Two women dominated Bangladeshi politics for decades. One was chased into exile. The other is newly free from custody and too sick to rule, but her heir looks set to take power.
Autocratic ex-premier Sheikh Hasina, 76, fled the country by helicopter for neighbouring India this month as huge crowds demanding an end to her rule marched towards her palace.
Hours after the student-led uprising sparked the sudden collapse of her government, her lifelong rival and two-time prime minister Khaleda Zia, 79, was released from house arrest for the first time in years.
Members of Zia's Bangladesh Nationalist Party (BNP) endured crackdowns and mass arrests under Hasina, who pointed to her opposition's cosy relations with Islamists as justification.
A caretaker government has run the country since Hasina's ouster -- but it has to hold new elections eventually, and now that the BNP has emerged from the underground, its members are confident of their prospects.
"People who supported us from behind for a very long time, they are now coming to the front," Mollik Wasi Tami, a leader of the party's student wing, told AFP.
Interim leader and Nobel laureate Muhammad Yunus, 84, has said he has no plans to continue in politics after his current role is finished.

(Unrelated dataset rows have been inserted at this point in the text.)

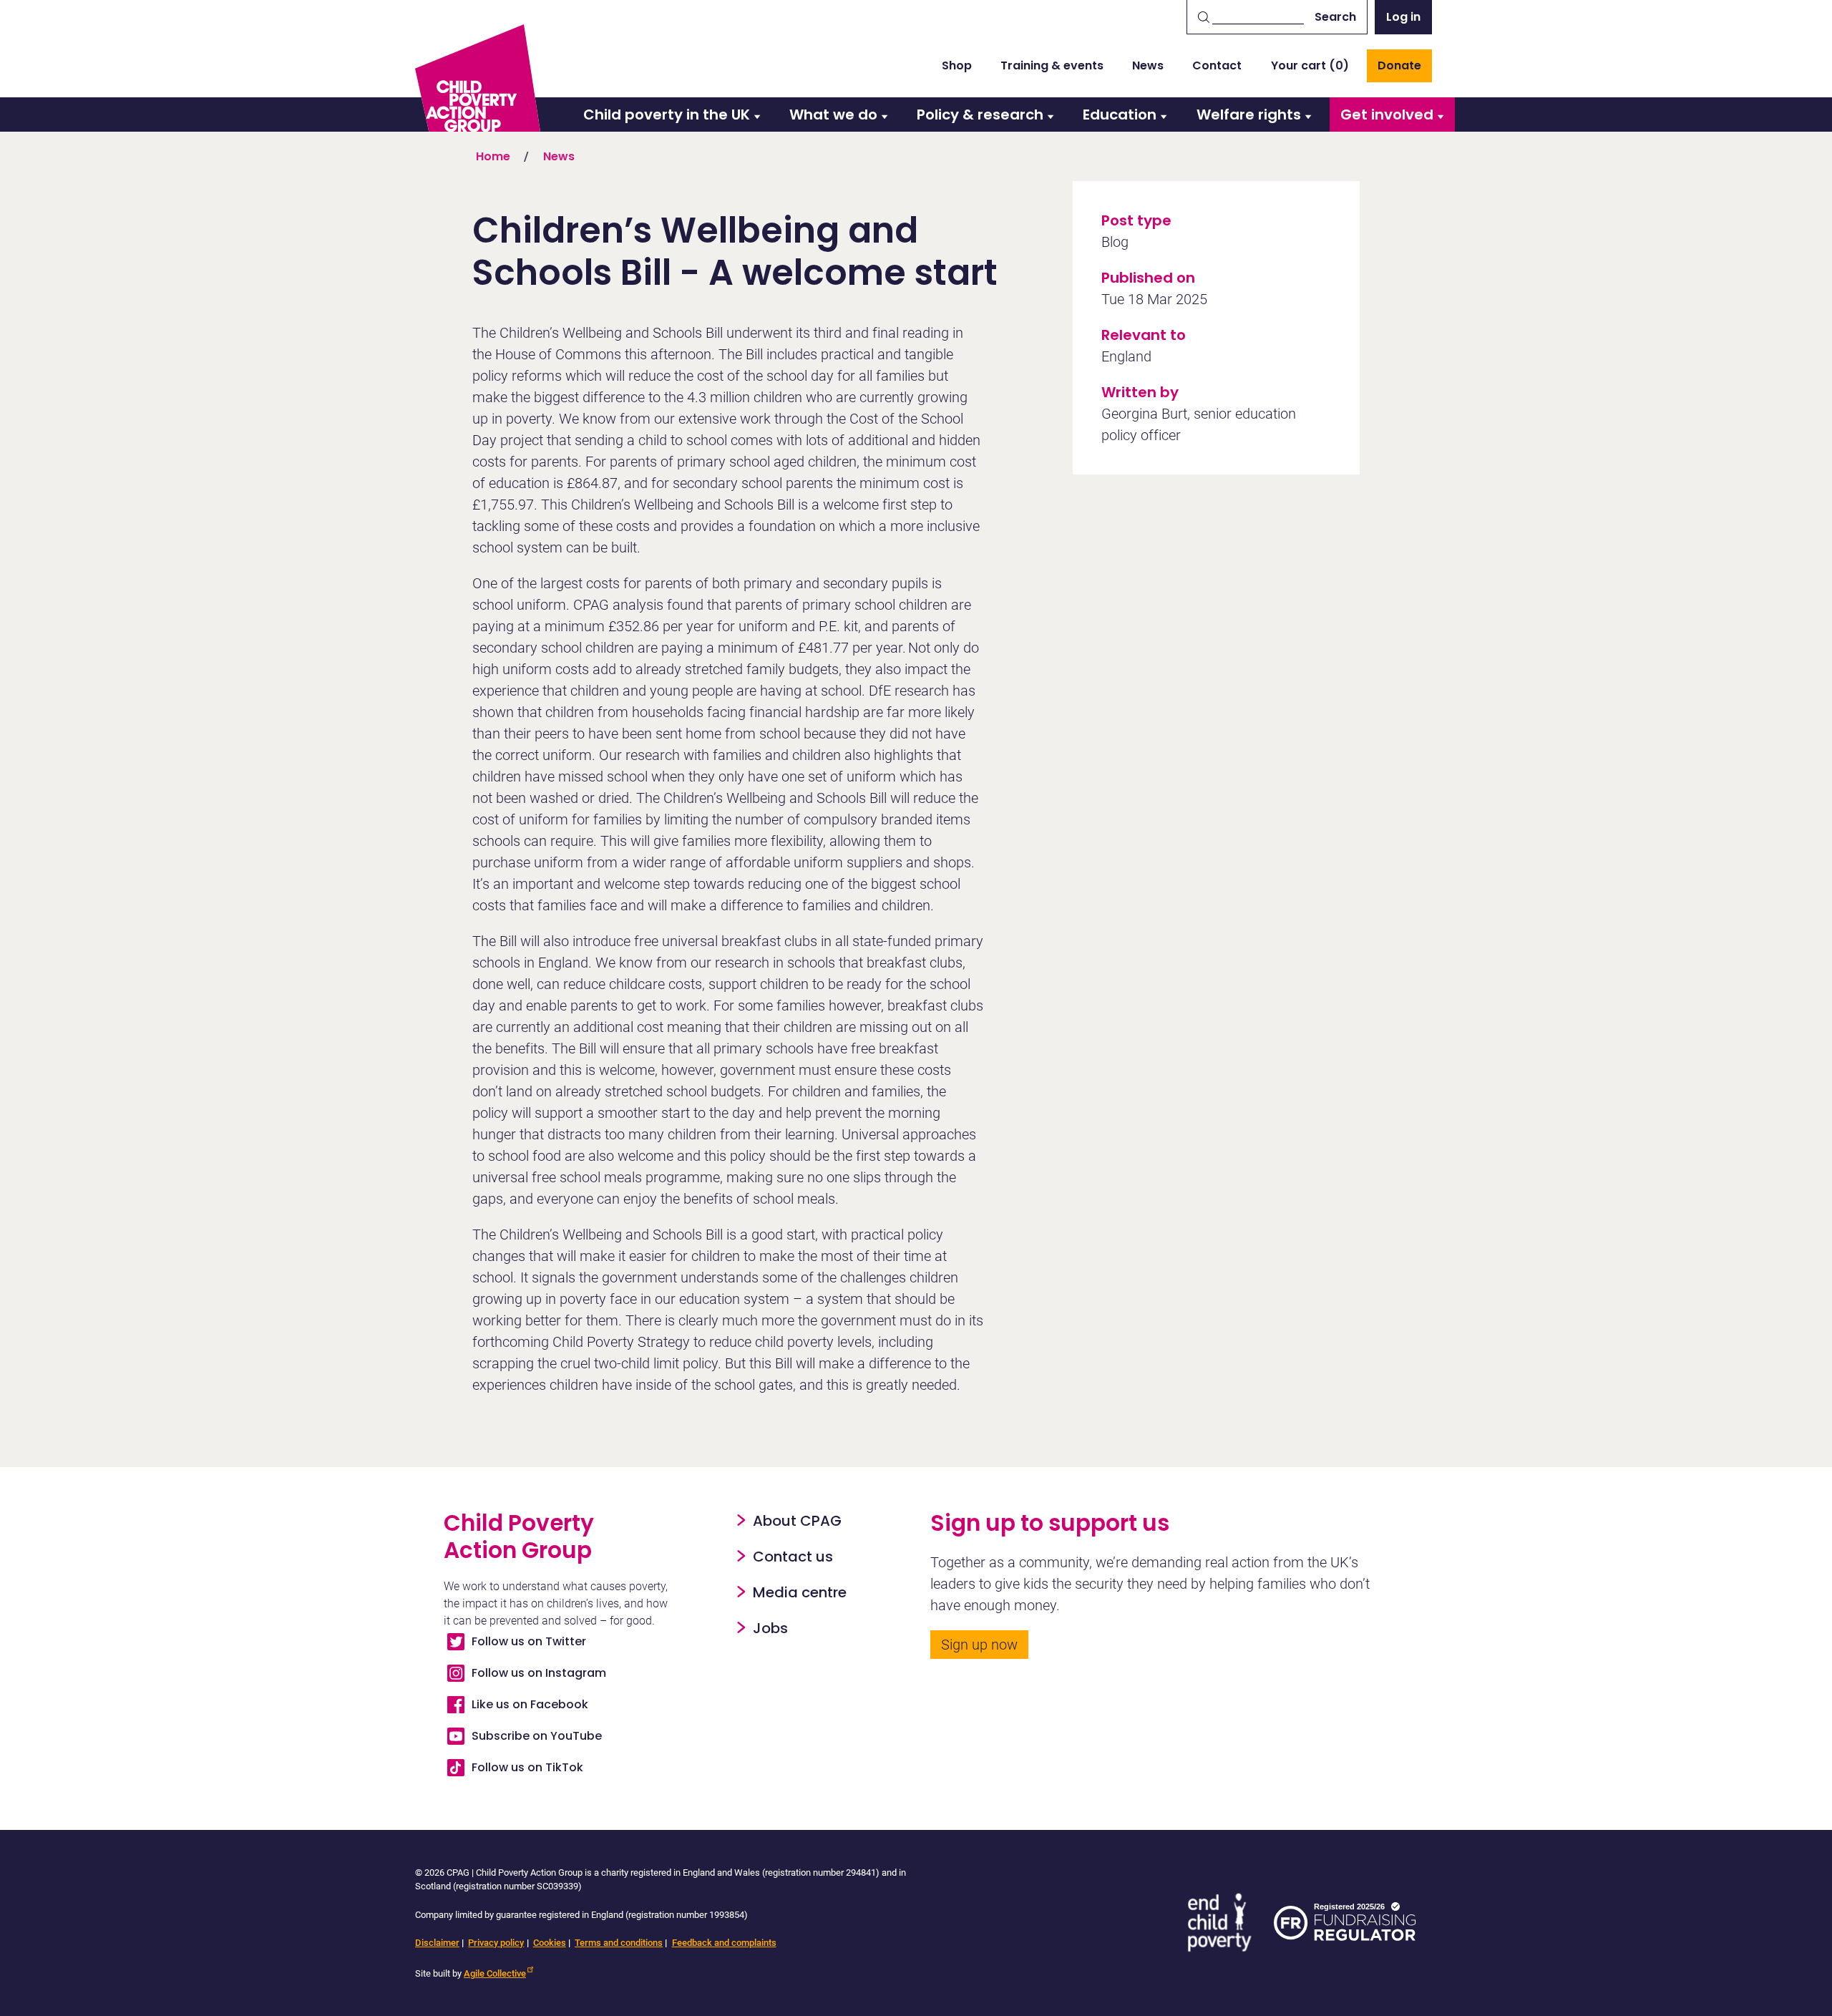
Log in (1403, 17)
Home (493, 156)
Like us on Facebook (530, 1704)
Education (1119, 114)
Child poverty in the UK (666, 114)
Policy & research (980, 114)
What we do (833, 114)
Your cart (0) (1310, 65)
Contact (1217, 65)
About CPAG (797, 1521)
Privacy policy (496, 1942)
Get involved (1386, 114)
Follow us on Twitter (529, 1641)
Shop (957, 65)
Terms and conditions (619, 1942)
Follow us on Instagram (539, 1673)
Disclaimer (437, 1942)
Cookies (549, 1942)
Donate (1399, 65)
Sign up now (979, 1644)
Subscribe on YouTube (537, 1736)
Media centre (800, 1592)
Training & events (1051, 65)
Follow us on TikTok (527, 1767)
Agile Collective (495, 1973)
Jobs (770, 1628)
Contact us (793, 1557)
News (1148, 65)
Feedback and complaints (724, 1942)
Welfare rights (1249, 114)
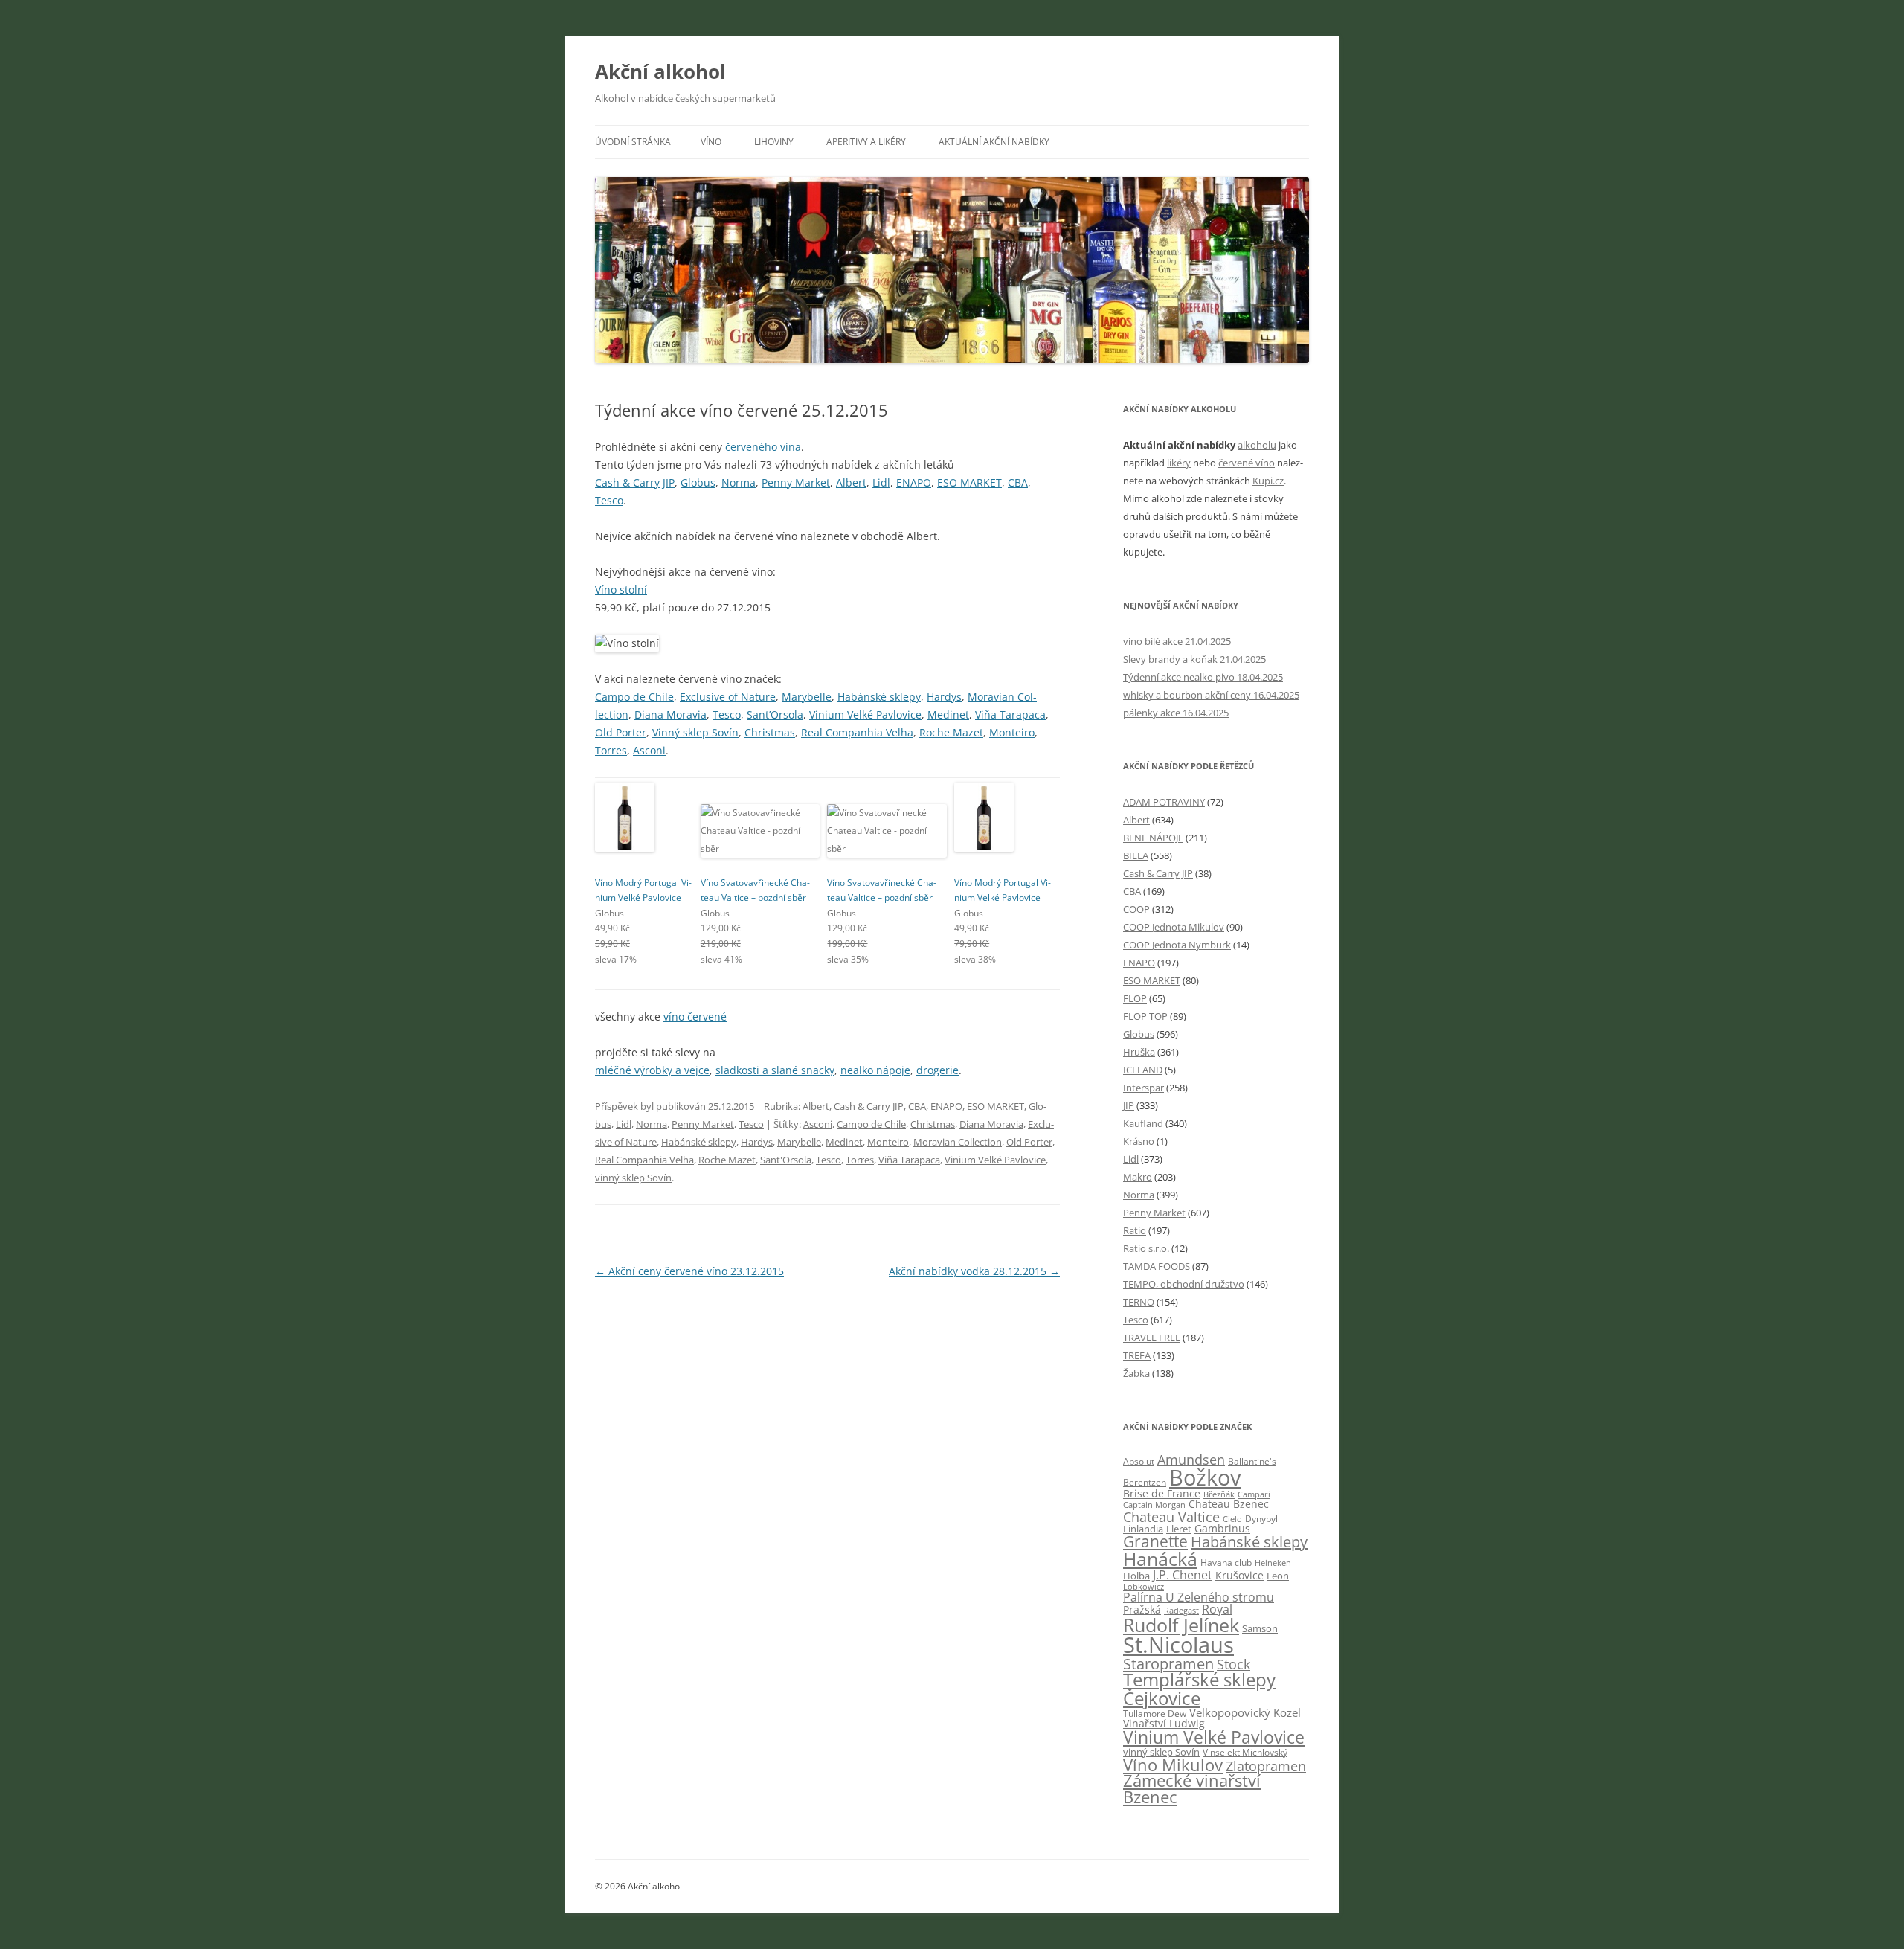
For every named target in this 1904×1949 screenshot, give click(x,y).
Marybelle (807, 697)
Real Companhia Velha (857, 732)
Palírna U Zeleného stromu (1198, 1597)
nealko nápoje (875, 1070)
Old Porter (620, 732)
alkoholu (1257, 445)
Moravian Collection (957, 1142)
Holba (1136, 1575)
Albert (851, 482)
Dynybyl (1261, 1518)
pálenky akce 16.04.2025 (1176, 712)
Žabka (1136, 1373)
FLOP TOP (1145, 1016)
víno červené (695, 1016)
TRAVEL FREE (1151, 1337)
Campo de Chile (634, 697)
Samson (1260, 1628)
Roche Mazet (951, 732)
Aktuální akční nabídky (994, 141)
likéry (1179, 462)
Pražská (1142, 1609)
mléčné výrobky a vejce (652, 1070)
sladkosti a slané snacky (774, 1070)
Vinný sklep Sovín (695, 732)
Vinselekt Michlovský (1245, 1752)
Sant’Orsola (775, 714)
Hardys (944, 697)
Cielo (1232, 1518)
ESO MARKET (969, 482)
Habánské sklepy (879, 697)
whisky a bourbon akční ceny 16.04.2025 (1211, 694)
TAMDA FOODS (1156, 1266)
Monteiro (1012, 732)
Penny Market (796, 482)
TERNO (1138, 1302)
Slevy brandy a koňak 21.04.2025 (1194, 659)
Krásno (1138, 1141)
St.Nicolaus (1178, 1645)
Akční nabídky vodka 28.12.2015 (974, 1271)
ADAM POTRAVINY (1164, 802)
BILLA (1135, 855)
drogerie (937, 1070)
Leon (1278, 1575)
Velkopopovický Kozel (1245, 1712)
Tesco (609, 500)
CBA (1018, 482)
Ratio (1134, 1230)
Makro (1137, 1177)
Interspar (1143, 1087)
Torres (611, 750)
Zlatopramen (1266, 1765)
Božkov (1205, 1477)
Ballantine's (1252, 1461)
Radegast (1181, 1610)
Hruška (1139, 1052)
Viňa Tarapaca (1010, 714)
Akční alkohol (660, 71)
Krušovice (1239, 1575)
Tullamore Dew (1154, 1713)
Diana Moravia (670, 714)
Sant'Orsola (785, 1159)
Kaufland (1143, 1123)
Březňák (1219, 1494)
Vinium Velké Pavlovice (865, 714)
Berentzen (1144, 1482)
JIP (1128, 1105)
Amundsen (1191, 1459)
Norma (738, 482)
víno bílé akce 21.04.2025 (1177, 641)
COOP (1136, 909)
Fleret (1178, 1528)
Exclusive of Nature (728, 697)
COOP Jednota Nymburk (1177, 944)
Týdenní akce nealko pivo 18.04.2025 (1203, 677)
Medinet (948, 714)
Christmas (769, 732)
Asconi (649, 750)
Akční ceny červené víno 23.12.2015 (689, 1271)
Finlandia (1143, 1528)
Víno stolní (621, 589)
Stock (1233, 1663)
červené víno (1246, 462)
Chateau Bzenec (1229, 1504)
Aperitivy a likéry (866, 141)
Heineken (1273, 1563)
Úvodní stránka (633, 141)
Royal (1217, 1609)
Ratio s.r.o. (1146, 1248)
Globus (698, 482)
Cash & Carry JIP (635, 482)
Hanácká (1160, 1558)
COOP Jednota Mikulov (1173, 927)
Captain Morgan (1154, 1504)
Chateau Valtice (1171, 1517)
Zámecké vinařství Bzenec (1192, 1789)
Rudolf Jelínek (1181, 1624)
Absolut (1138, 1461)
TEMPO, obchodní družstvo (1183, 1284)
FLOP (1135, 998)
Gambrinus (1222, 1528)
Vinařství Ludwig (1164, 1723)
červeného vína (763, 447)
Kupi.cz (1268, 480)
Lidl (881, 482)
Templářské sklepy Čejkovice (1199, 1688)
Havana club (1226, 1562)
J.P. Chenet (1182, 1575)
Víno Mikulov (1173, 1765)
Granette (1155, 1541)
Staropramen (1168, 1663)
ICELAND (1142, 1069)
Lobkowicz (1143, 1586)
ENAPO (913, 482)
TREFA (1137, 1355)
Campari (1254, 1494)
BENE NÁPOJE (1153, 837)
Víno (711, 141)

The students who led Hasina's overthrow have no fondness for Zia either, and it remains unclear whether they would support a future BNP government or seek to form their own party.
But whatever they decide, analysts say that when polls are held, the BNP is the force with the cross-country network, the political experience and the drive to win.
"In the next election, whenever it takes place, the BNP has more appeal," Bangladeshi politics expert and Illinois State University professor Ali Riaz told AFP.
Zia herself is too ill to assume the prime ministership a third time.
She has suffered from numerous chronic health complaints since she was jailed in 2018 after a graft conviction widely seen as politically motivated, whatever the charge's true merits.
Zia has only appeared in public once since her release, in a pre-recorded video statement to a BNP rally in Dhaka from a hospital bed, during which she appeared sick and frail.
"We need love and peace to rebuild our country," she told thousands of party faithful at the rally, held two days after Hasina left Bangladesh.
Her supporters are planning to take her abroad for urgent medical care, clearing the way for her eldest son and heir apparent Tarique Rahman to take the reins.
Tarique has led the BNP since his mother's conviction while in exile in London, where he fled to avoid his own set of graft charges -- which his party is now working to quash.
"When the legal problems are solved, he will come back," Mirza Fakhrul Islam Alamgir, the BNP's secretary-general, told AFP.
Tarique's visage already appears alongside that of his mother on the party's banners and campaign materials, including at the rally held two days after Hasina's toppling.
The fact that rally happened at all was a remarkable departure from Hasina's rule.
The BNP's senior leaders and thousands of activists were jailed late last year ahead of January elections that -- absent any genuine political opposition -- returned Hasina to power.
The decades-old contest between Zia and Hasina is a dynastic battle that predates the political career of both women.
Hasina's father Sheikh Mujibur Rahman and Zia's husband Ziaur Rahman both led the country in the early years after its 1971 liberation war against Pakistan. Both were assassinated.
Both women joined forces in protests that ousted a military dictator in 1990 and then contested elections against each other the following year.
They have alternated in power ever since, with their parties serving as vehicles for their fierce rivalry.
Zia's first administration in 1991 was hailed for liberalising Bangladesh's economy, sparking decades of growth.
But her second term from 2001 saw several graft scandals -- some implicating Tarique -- and Islamist attacks, including one that almost killed Hasina.
Zia was also accused of steering Muslim-majority Bangladesh, and her nominally big tent BNP, away from their secular roots by allying with the Islamist party Jamaat-e-Islami.
The partnership gave Hasina cover to persecute both parties by claiming she was fighting extremism -- an excuse bolstered by several terror attacks during her time in office.
Retired Dhaka University professor Abul Kashem Fazlul Haq told AFP that any collaboration between both forces risked antagonising the avowedly secular students who toppled Hasina.
"They are aware that they will be hurt if they do politics based on religion," he said.
But Alamgir, the BNP's secretary-general, said the party was open to renewing the alliance if it boosted their chances of forming the next government.
"BNP will definitely look for victory," he said. "If Jamaat helps, then definitely."